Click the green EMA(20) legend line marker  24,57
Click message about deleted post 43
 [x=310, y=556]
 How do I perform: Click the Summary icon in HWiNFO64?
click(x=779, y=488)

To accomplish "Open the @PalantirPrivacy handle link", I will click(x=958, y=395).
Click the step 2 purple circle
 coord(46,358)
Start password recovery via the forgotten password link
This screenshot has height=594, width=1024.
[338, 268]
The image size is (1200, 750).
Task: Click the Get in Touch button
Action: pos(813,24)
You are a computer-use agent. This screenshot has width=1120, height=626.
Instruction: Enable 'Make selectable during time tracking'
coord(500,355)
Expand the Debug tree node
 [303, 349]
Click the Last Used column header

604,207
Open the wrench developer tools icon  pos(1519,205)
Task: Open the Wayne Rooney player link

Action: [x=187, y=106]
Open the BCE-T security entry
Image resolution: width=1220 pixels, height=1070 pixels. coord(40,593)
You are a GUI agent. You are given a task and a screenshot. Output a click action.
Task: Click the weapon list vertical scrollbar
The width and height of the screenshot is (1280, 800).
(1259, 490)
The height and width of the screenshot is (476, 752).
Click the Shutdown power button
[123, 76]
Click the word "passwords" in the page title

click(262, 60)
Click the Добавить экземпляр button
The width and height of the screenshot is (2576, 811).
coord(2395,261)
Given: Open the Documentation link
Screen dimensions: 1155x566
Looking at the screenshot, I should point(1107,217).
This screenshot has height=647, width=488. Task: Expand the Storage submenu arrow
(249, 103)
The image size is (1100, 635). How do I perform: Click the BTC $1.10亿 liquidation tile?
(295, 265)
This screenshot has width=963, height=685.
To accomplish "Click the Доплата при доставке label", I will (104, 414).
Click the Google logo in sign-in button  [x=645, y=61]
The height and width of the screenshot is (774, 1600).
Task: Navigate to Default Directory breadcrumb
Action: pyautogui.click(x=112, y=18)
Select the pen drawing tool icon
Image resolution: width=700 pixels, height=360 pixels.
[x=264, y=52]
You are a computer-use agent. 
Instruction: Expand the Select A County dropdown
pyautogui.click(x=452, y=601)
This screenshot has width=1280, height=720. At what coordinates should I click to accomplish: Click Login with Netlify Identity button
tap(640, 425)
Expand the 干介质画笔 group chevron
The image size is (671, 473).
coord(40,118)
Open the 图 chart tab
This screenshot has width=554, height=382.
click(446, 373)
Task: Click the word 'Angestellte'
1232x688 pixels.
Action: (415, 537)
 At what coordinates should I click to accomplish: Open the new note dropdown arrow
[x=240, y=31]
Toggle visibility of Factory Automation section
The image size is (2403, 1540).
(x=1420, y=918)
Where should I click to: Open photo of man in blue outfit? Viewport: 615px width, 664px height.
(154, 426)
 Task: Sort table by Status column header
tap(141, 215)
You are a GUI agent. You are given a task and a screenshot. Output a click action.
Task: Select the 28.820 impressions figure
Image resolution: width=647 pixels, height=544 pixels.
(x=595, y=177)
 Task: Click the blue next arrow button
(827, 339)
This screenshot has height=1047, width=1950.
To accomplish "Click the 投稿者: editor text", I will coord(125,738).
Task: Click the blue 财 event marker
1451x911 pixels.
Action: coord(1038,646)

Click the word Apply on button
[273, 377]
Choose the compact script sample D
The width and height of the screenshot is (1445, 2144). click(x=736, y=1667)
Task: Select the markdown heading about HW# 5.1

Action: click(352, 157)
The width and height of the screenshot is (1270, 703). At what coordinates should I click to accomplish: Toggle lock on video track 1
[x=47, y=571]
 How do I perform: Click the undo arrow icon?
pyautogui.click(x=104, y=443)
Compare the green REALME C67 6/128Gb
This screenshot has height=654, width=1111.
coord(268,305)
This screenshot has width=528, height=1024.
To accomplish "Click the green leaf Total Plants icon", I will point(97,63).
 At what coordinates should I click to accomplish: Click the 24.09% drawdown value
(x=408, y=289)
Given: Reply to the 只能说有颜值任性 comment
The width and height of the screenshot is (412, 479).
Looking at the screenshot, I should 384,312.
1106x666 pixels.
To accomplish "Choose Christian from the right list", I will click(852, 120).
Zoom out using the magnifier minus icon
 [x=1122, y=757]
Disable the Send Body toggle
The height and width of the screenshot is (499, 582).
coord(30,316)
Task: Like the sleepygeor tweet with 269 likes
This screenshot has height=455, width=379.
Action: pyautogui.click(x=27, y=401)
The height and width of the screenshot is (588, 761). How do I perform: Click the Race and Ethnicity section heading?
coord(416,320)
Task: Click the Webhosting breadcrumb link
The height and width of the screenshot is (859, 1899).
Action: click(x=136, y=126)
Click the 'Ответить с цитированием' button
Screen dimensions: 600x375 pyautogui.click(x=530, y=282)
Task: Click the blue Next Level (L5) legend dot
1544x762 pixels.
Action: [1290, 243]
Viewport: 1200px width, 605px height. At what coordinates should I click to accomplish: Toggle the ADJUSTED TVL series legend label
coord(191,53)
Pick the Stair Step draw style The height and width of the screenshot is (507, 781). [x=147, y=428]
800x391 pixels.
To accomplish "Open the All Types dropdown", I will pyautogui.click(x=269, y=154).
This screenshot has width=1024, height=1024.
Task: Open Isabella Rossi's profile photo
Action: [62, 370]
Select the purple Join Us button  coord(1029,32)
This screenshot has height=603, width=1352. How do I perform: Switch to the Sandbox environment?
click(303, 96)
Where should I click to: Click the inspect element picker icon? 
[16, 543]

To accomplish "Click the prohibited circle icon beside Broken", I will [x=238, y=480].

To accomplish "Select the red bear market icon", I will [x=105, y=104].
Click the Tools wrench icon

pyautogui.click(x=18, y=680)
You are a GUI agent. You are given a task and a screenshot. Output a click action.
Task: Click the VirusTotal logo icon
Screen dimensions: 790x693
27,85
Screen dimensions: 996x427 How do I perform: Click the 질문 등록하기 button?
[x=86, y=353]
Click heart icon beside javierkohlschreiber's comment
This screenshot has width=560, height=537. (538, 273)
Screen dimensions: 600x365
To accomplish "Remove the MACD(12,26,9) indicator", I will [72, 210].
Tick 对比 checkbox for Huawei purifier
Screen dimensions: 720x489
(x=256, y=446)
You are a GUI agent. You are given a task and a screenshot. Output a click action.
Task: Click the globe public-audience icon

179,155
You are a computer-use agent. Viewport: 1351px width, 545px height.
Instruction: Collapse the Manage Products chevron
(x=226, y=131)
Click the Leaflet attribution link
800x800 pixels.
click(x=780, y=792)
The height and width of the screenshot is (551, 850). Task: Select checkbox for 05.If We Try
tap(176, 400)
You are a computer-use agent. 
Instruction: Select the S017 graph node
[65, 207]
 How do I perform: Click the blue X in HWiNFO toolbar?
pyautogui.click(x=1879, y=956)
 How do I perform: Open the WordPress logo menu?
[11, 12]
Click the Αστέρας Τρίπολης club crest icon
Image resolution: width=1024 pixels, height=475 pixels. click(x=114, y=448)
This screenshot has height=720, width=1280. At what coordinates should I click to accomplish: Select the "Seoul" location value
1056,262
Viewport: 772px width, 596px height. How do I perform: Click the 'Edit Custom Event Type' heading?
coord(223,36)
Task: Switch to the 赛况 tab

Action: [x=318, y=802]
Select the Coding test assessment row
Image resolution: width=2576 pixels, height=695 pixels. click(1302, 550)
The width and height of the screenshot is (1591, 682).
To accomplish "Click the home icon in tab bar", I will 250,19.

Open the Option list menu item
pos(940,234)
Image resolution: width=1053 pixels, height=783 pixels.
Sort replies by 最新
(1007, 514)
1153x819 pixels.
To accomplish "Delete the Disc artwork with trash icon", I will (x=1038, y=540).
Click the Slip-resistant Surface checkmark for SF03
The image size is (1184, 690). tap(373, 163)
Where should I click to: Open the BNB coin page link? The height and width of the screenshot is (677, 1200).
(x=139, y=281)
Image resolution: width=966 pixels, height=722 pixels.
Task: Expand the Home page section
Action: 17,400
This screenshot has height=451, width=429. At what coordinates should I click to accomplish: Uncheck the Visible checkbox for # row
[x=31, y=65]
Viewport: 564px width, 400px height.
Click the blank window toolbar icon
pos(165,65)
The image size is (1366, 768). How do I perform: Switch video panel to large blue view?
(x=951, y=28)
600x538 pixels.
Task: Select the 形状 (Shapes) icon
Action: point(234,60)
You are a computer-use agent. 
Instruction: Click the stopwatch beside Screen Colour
------
◆ **WHAT THE TASK ASKS**: With the line holding "Screen dimensions: 720x489" as the first and the line holding "The width and height of the screenshot is (1591, 682)." as the last, set down that range of the entries above exactly, and nothing else.

◆ **ANSWER SPACE**:
Screen dimensions: 720x489
(x=256, y=446)
You are a GUI agent. You are given a task and a screenshot. Output a click action.
Task: Click the globe public-audience icon

179,155
You are a computer-use agent. Viewport: 1351px width, 545px height.
Instruction: Collapse the Manage Products chevron
(x=226, y=131)
Click the Leaflet attribution link
800x800 pixels.
click(x=780, y=792)
The height and width of the screenshot is (551, 850). Task: Select checkbox for 05.If We Try
tap(176, 400)
You are a computer-use agent. 
Instruction: Select the S017 graph node
[65, 207]
 How do I perform: Click the blue X in HWiNFO toolbar?
pyautogui.click(x=1879, y=956)
 How do I perform: Open the WordPress logo menu?
[11, 12]
Click the Αστέρας Τρίπολης club crest icon
Image resolution: width=1024 pixels, height=475 pixels. click(x=114, y=448)
This screenshot has height=720, width=1280. At what coordinates should I click to accomplish: Select the "Seoul" location value
1056,262
Viewport: 772px width, 596px height. How do I perform: Click the 'Edit Custom Event Type' heading?
coord(223,36)
Task: Switch to the 赛况 tab

Action: [x=318, y=802]
Select the Coding test assessment row
Image resolution: width=2576 pixels, height=695 pixels. click(1302, 550)
The width and height of the screenshot is (1591, 682).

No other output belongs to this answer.